2.       Uit de bestuurlijke rapportage van 16 oktober 2018 blijkt dat de politie naar aanleiding van een anonieme melding en een positieve netmeting onderzoek heeft ingesteld naar de aanwezigheid van een hennepplantage en een vuurwapen in de woning van [appellant]. De politie heeft in de woning van [appellant] 69,5 gram softdrugs en een emmer met daarin weegschaaltjes, twee gripzakjes met henneptoppen, plastic boterhamzakjes en hennepresten aangetroffen. Ook heeft de politie in een kamer in de woning attributen aangetroffen die bestemd zijn voor de kweek van hennep, namelijk koolstoffilters, assimilatielampen, armaturen, een schakelbord, gebruikte bloempotten en ongeveer 15 zakken met gebruikte mapito. Er waren geen aanwijzingen dat deze attributen in de woning opgesteld hebben gestaan.

2.1.    De burgemeester heeft vervolgens in overeenstemming met het Damoclesbeleid gemeente Kerkrade 2017 (hierna: het Damoclesbeleid) op grond van artikel 13b van de Opiumwet de woning van [appellant] gesloten voor de duur van twintig weken. Dit besluit heeft de burgemeester in bezwaar gehandhaafd.

Hoger beroep

Bevoegdheid burgemeester

3.       [appellant] betoogt dat de rechtbank ten onrechte heeft geoordeeld dat de burgemeester bevoegd was tot sluiting van de woning over te gaan.

Hierover voert hij aan dat hij aannemelijk heeft gemaakt dat de aangetroffen softdrugs in zijn woning, die van geringe omvang was, voor eigen gebruik was. [appellant] stelt onder verwijzing naar de brief van zijn huisarts van 6 februari 2019 dat hij pijnklachten heeft waarvoor hij regelmatig hennep gebruikt.

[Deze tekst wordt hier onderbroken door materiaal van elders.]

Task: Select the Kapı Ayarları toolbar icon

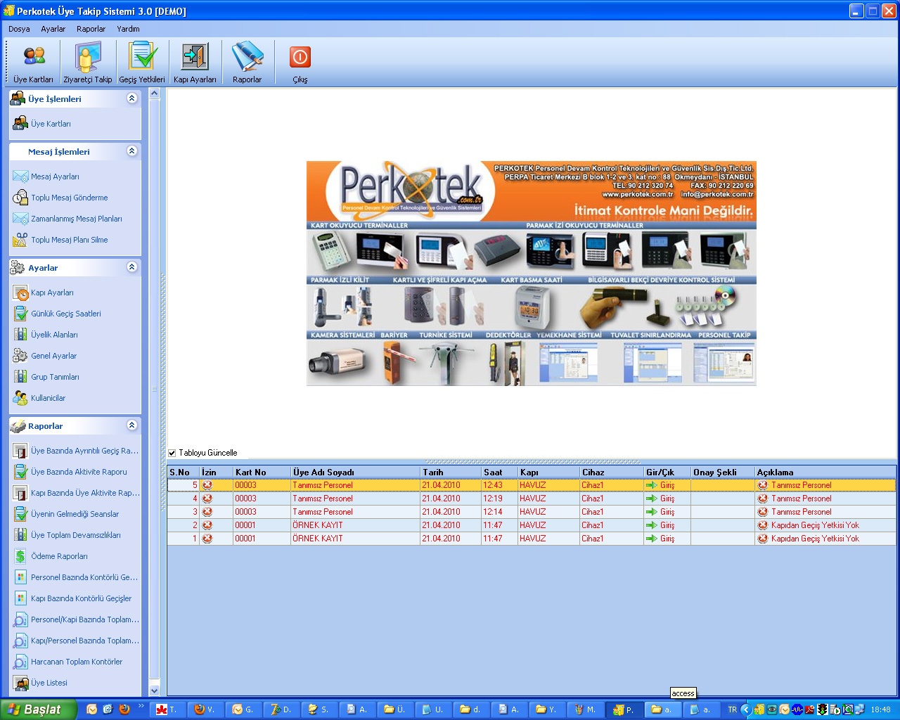Action: pos(195,63)
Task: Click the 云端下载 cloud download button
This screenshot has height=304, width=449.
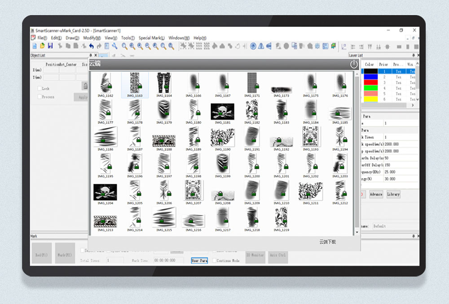Action: click(x=327, y=242)
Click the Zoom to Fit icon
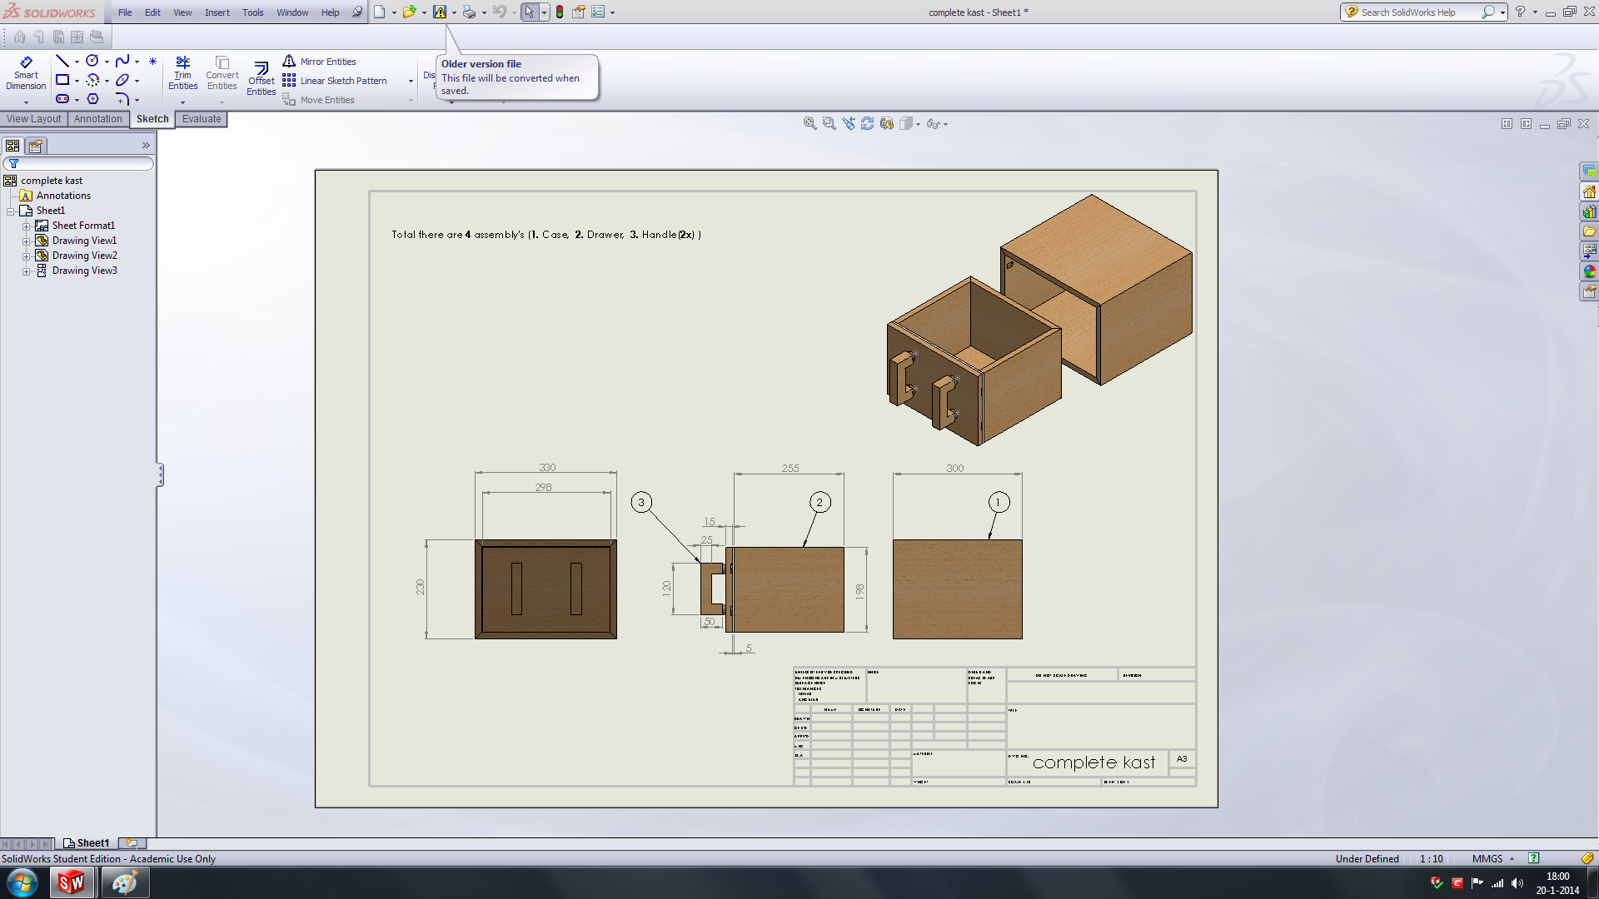Image resolution: width=1599 pixels, height=899 pixels. pos(809,123)
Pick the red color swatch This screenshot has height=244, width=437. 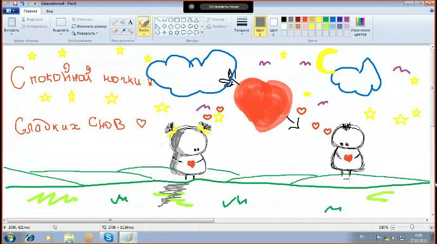click(x=305, y=20)
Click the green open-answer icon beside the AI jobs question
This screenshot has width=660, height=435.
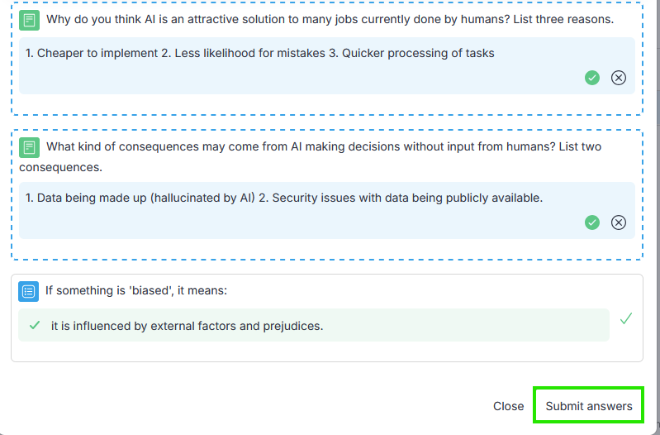tap(29, 19)
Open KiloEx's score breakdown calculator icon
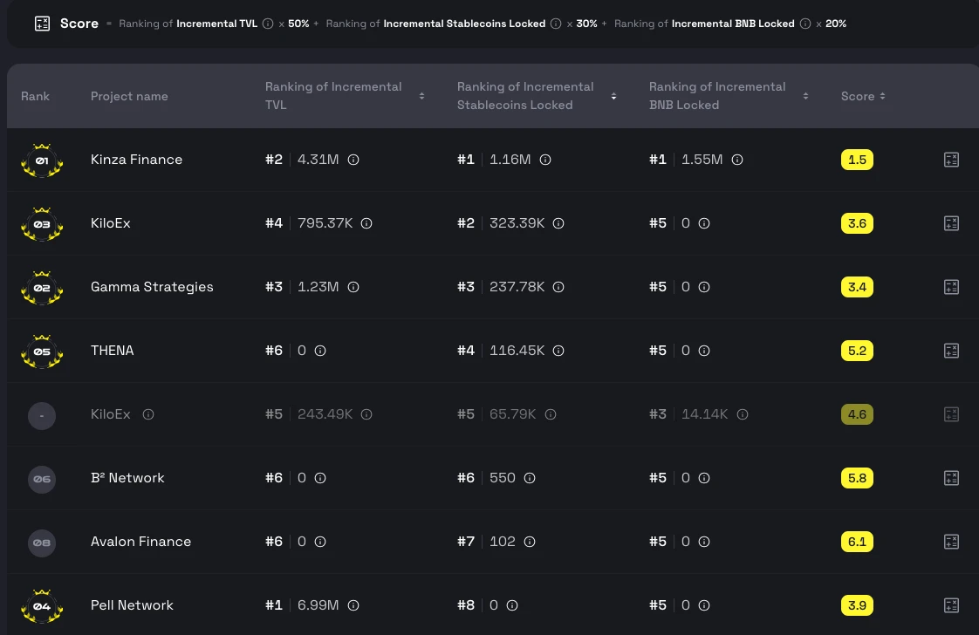979x635 pixels. pos(951,223)
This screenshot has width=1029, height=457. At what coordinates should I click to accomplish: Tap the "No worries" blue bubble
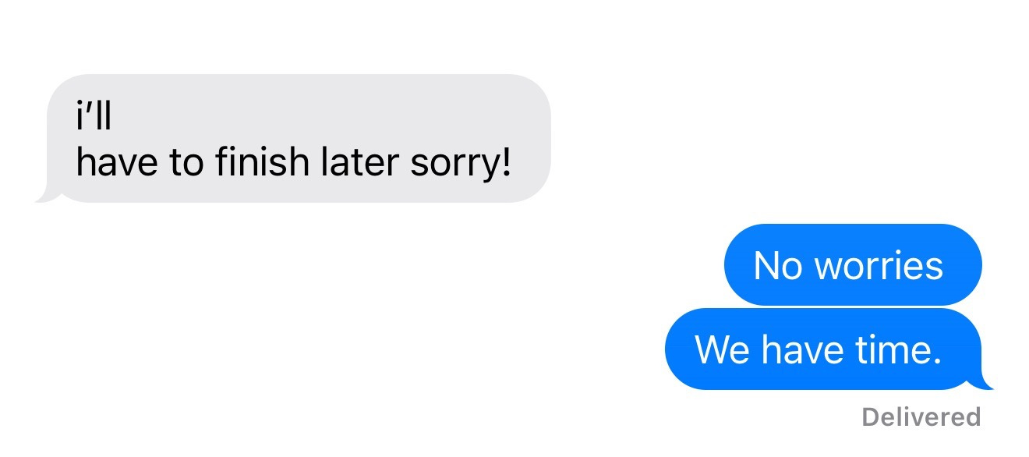tap(853, 265)
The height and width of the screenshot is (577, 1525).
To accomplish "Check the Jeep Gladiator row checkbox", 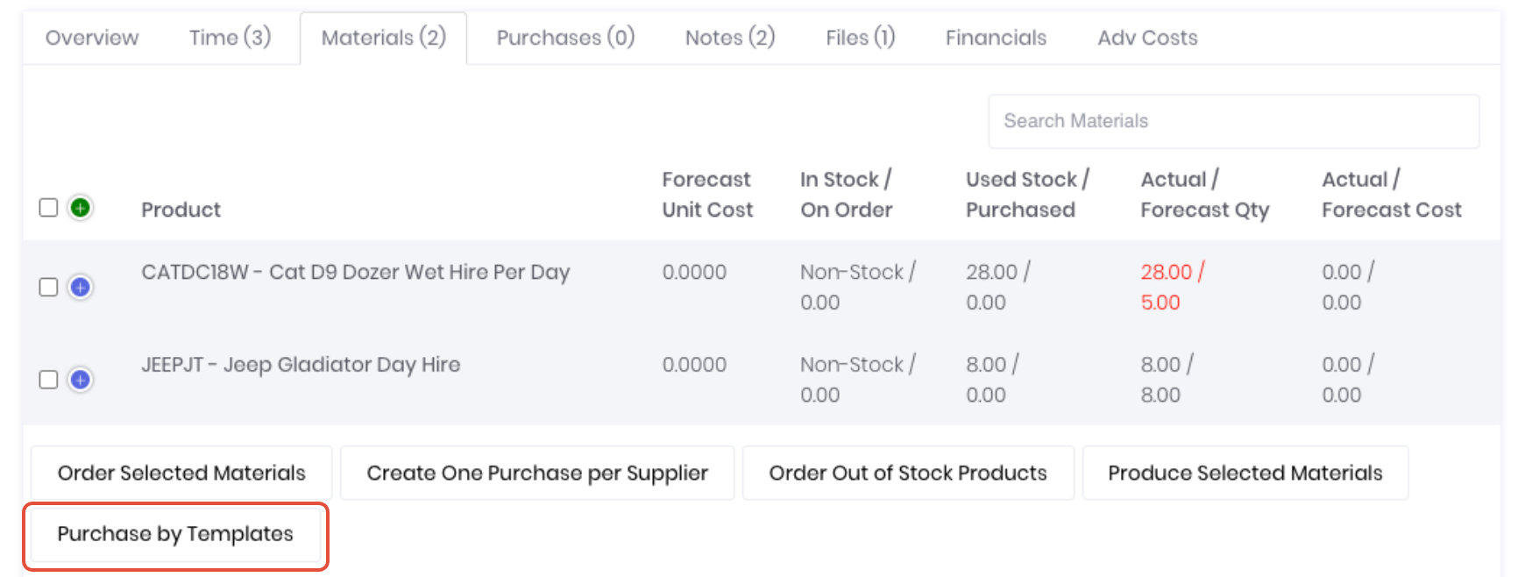I will tap(48, 380).
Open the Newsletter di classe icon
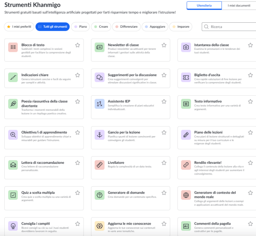The height and width of the screenshot is (236, 256). click(100, 47)
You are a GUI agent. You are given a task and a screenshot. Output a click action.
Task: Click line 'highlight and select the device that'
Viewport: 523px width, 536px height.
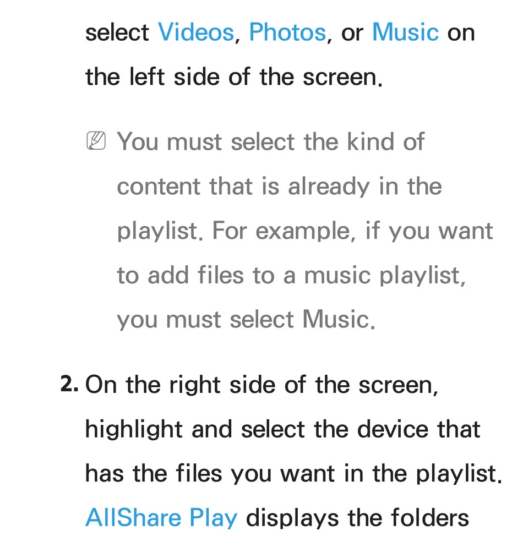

Gelet hierop en op zijn beperkte financiële middelen koopt hij groter in dan gebruikelijk. Daarnaast stelt [appellant] dat hij weegschalen en boterhamzakjes gebruikt om de juiste dosis af te wegen, zodat hij zijn pijn kan verlichten zonder daarbij te zwaar verdoofd te geraken. Ook gebruikt hij de boterhamzakjes om buitenshuis hennep te gebruiken. Volgens [appellant] is het niet gebruikelijk om hennep te verhandelen met behulp van boterhamzakjes. Verder is het niet relevant dat in zijn woning attributen voor hennepteelt zijn aangetroffen, omdat de woning niet om die reden is gesloten, aldus [appellant].

3.1.    Artikel 13b, eerste lid, aanhef en onder a, van de Opiumwet luidt: "De burgemeester is bevoegd tot oplegging van een last onder bestuursdwang indien in woningen of lokalen dan wel in of op bij woningen of zodanige lokalen behorende erven een middel als bedoeld in lijst I of II wordt verkocht, afgeleverd of verstrekt dan wel daartoe aanwezig is."

3.2.    Zoals de Afdeling eerder heeft overwogen in haar uitspraak van 4 december 2019, ECLI:NL:RVS:2019:4083, is artikel 13b, eerste lid, van de Opiumwet naar zijn tekst niet van toepassing bij de enkele aanwezigheid van drugs in een pand. Gezien de woorden "daartoe aanwezig" moeten de drugs immers met een bepaalde bestemming aanwezig zijn, dat wil zeggen voor verkoop, aflevering of verstrekking. Als uitgangspunt kan evenwel worden aanvaard dat bij aanwezigheid van meer dan 5 g of 5 planten softdrugs (het door het openbaar ministerie gehanteerde criterium voor eigen gebruik) de aangetroffen hoeveelheid softdrugs in beginsel (mede) bestemd wordt geacht voor de verkoop, aflevering of verstrekking. Het is dan vervolgens aan de rechthebbende op de woning om aannemelijk te maken dat de aangetroffen hoeveelheid softdrugs niet voor verkoop, verstrekking of aflevering aanwezig was.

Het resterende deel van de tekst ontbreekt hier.